More and more South Africans are now running their own businesses, in the traditional sectors such as restaurants and hardware stores, as well as the fast-growing services and consulting fields. A successful business takes money and time, and often the whole family’s financial resources are tied to the health of the business. And the success of a business is driven by its most important asset – its people. Business Assurance is the specialised field that looks at the risks to your business if owners or key staff were to leave, become ill or disabled, or die. Business assurance policies mitigate these risks and ensure that adequate provision is made for your business to withstand these shocks. Business assurance brings certainty, adds financial liquidity and is vital to the succession planning process.
Understanding the cash-flow risks to your business in case of unexpected events is essential
The two most common areas looked at are buy-and-sell agreements which provide for the purchase of shareholding between business owners; and key person assurance which compensates the business for the loss of a valued employee. Another aspect to consider is contingency cover which ensures that your business will not be financially impacted if the person standing surety for business debts becomes disabled or dies and cannot pay the business debts. Lastly, business overheads cover will provide income to pay the monthly expenses of the business if you are unable to work due to illness or injury.
A buy-and-sell agreement is a contract between owners or key staff where the estate of the deceased shareholder sells its interest in the business to nominated purchasers at an agreed price. This may be called a “business will” since it sets out the process for business succession. Usually an insurance policy is taken out on the lives of the owners to fund the purchase price. This ensures that the business can continue as a going concern with its benefits and obligations to staff and customers, while the family of the deceased owner receives the full value of the deceased’s interest in the business as soon as the estate is wound up. When faced with questions like these, how well prepared are you? If you die or become disabled:
- Will your salary from the business be lost, and how would this affect your family?

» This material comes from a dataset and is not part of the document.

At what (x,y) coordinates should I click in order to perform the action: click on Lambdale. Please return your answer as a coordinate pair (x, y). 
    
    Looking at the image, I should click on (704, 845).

- How can your family unlock the value of your shareholding in your business?
- Who will take over the business?
Key Person Insurance
A key person may be an owner or an employee who has skills, knowledge and relationships with customers and suppliers, and it would be a real loss to the business if he died or became disabled. The business can simply take out an insurance policy on the life of the key person for the amount that the business would need in the event of his death, either to recruit or train a replacement.
The success of a business is driven by its most important asset – its people
Some key questions to understanding the cover required may be:
- Which employees are key to your business and how reliant on them are you?
- If the key person was to die, what would be the financial implications, and what would be the impact on the cashflow of the business?
- How long would it take to replace that person?
Manage your business risks for peace of mind
Running a successful business is the best way to create family wealth over the long term However, having a good understanding of the cashflow risks in case of unexpected events is essential. Don’t leave it all to chance. Take the time to meet with a Business Assurance professional and guard against these risks as far as you can.